By Michael O. Finkelstein

Early in October in New York's stolid old Foley Square Courthouse, the Senate Subcommittee on Internal Security began an investigation of U.S. subversives in the United Nations Secretariat. Senator O'Connor, a Maryland Democrat, the Committee's acting chairman, said the probe would be "solely to safeguard the internal security of the United States." The Committee, he promised, would steer clear of any interference in U.N. affairs.

This assurance, however, was little more than paper thin. In ensuing months, the Committee's loyalty check rapidly turned by innuendo into an attack on the Secretariat itself. When secretary-general Trygve Lie ordered employees to be silent on official U.N. business, O'Connor claimed this obstructed the Committee. He threatened any witness who followed Lie's order with punishment for contempt, and labeled the Secretariat a home of subversive activities in the United States.

But after a total of 22 months investigation, neither the Committee nor a Federal Grand Jury had found anything solid to add to O'Connor's original charge. In a year and a half of secret sessions the Grand Jury had named by indictment not one of the alleged subversives. Five months of Committee hearings had scattered suspicions and innuendoes, but no accusations.

However, in the first two weeks of their investigation, the Committee had pressured Lie into suspending or dismissing some 13 Secretariat members who refused to answer the Committee's questions on the grounds of incrimination. Under further pressure in later months, the number of dismissals swelled to over 20. The Committee's batting average was high--it had only called some 30 Secretariat members to testify.

This success was due, in part, to the weight of public condemnation the Committee's methods focused on the suspected Secretariat member. Those who answered all questions, the Committee recalled to secret, executive sessions. But it reserved public hearings for the admitted past communists or those who refused to answer questions on the grounds of incrimination.

Resignation and Suicide

In early November, just before the Committee adjourned, Trygve Lie resigned. Senator McCarran was quick to read this as the results of the "disclosures of the Committee." And only three days later, on November 14, Abraham H. Feller, the U.N.'s legal counsel, tore himself from his wife's grasp to leap from his twelve story apartment window.

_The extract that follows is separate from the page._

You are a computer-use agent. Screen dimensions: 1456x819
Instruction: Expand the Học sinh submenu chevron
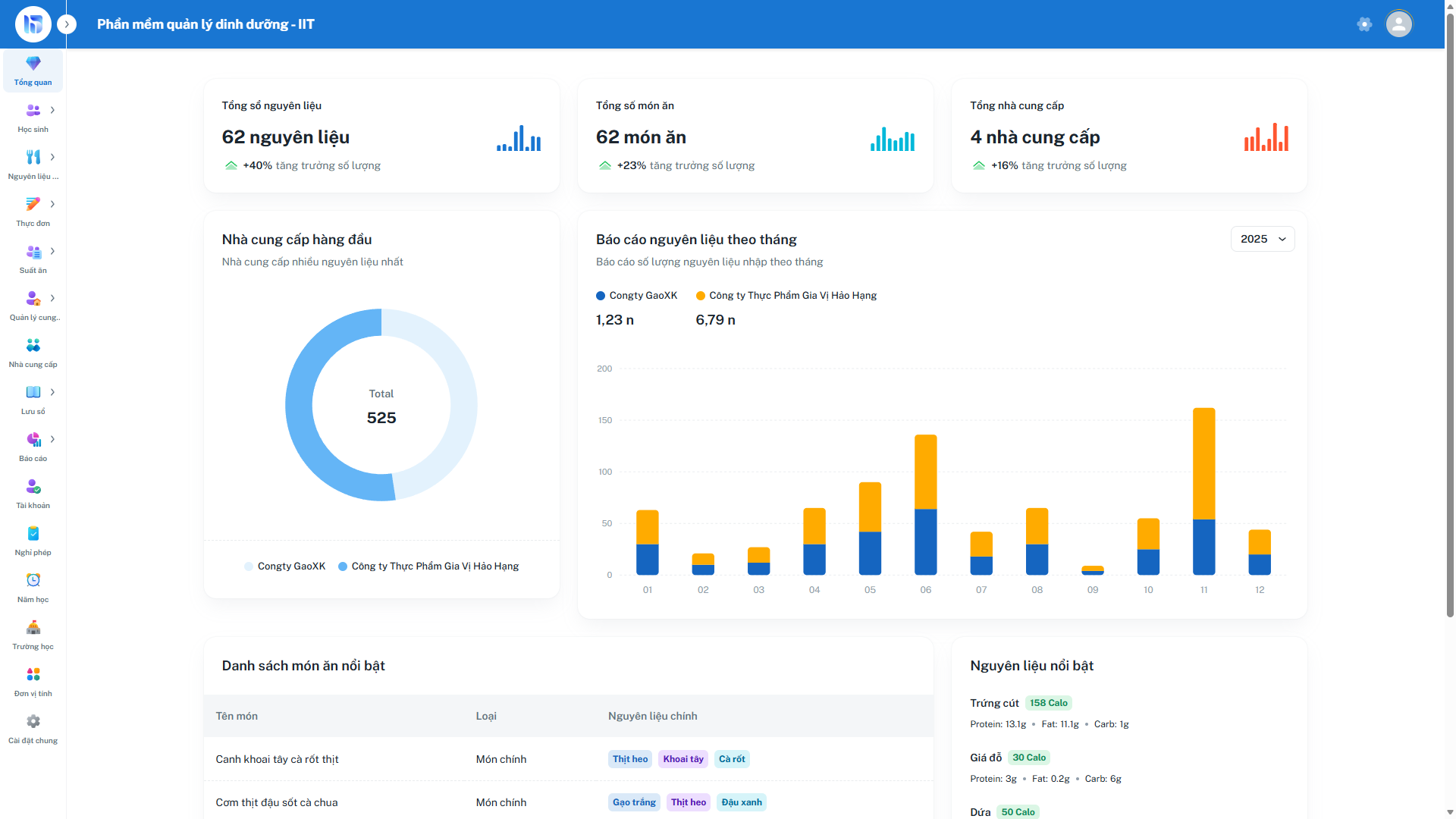click(52, 110)
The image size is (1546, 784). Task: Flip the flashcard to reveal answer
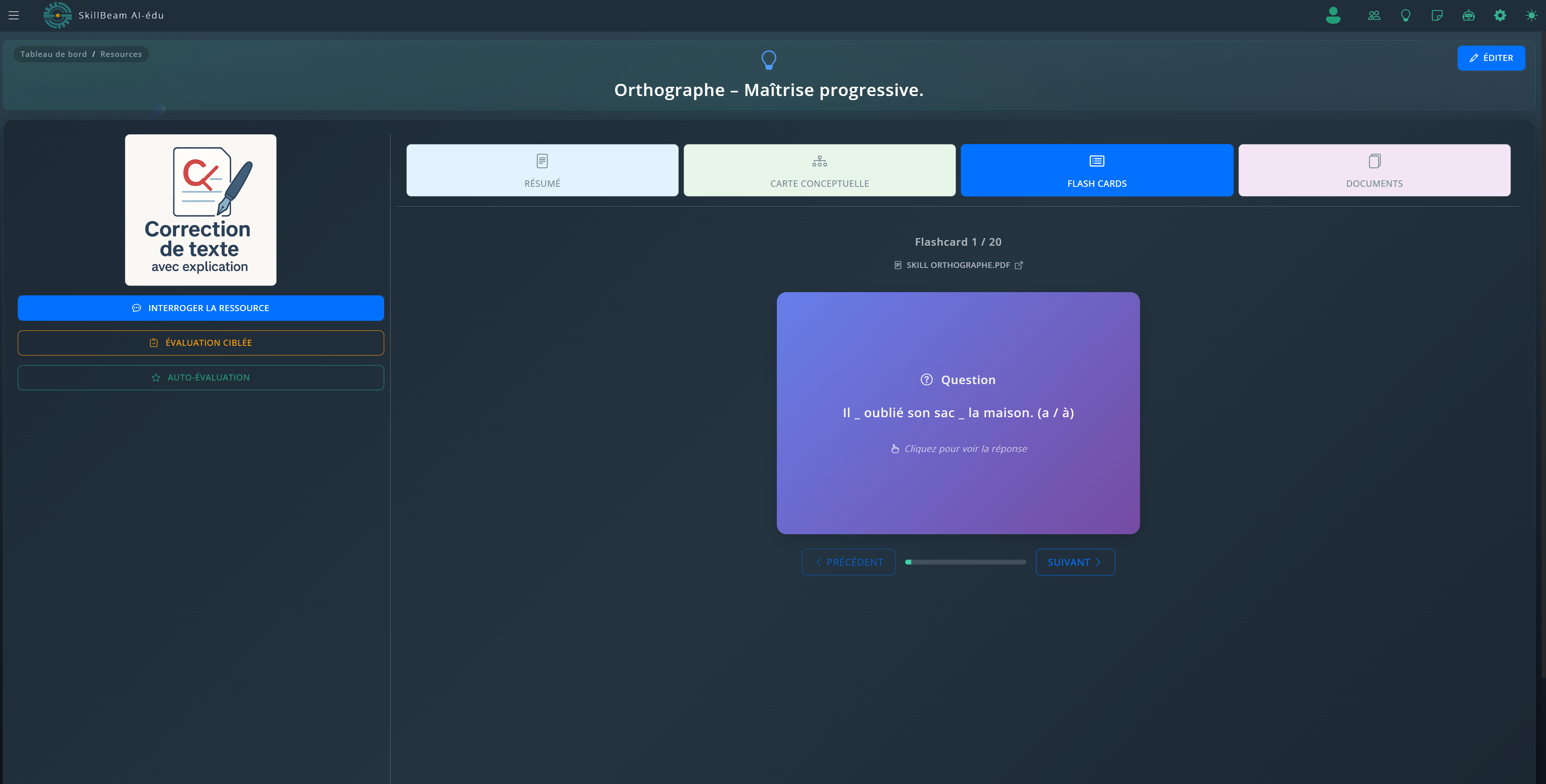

Under new Committee pressure, but this time backed by the bulky report of a panel of lawyers, Lie announced his new personnel policy with a wave of dismissals. And in the future, he said, he would dismiss any employee who refused to answer the Committee's questions since their silence was the sign of guilt.

The Secretariat's response to this wave of investigators has been described as "absolutely demoralized," by the crippling of its staff and the injection of an atmosphere of fear into the United Nations. Many delegations including the Canadians, British and French have protested vigorously against the process. Their protest is, at bottom, a deep concern with any extension of McCarran's investigation to other parts of the U.N. Although Lie has protested that the Secretariat works in a "glass house," and is "unfertile soil" for subversives, he has not resisted the Committee's pressures. The French and British protests arise from the uncertainty at where the investigation, if extended, would stop. They also come from the fear of continued damage to the United Nations that such an investigation in the hands of the Committee would almost surely entail.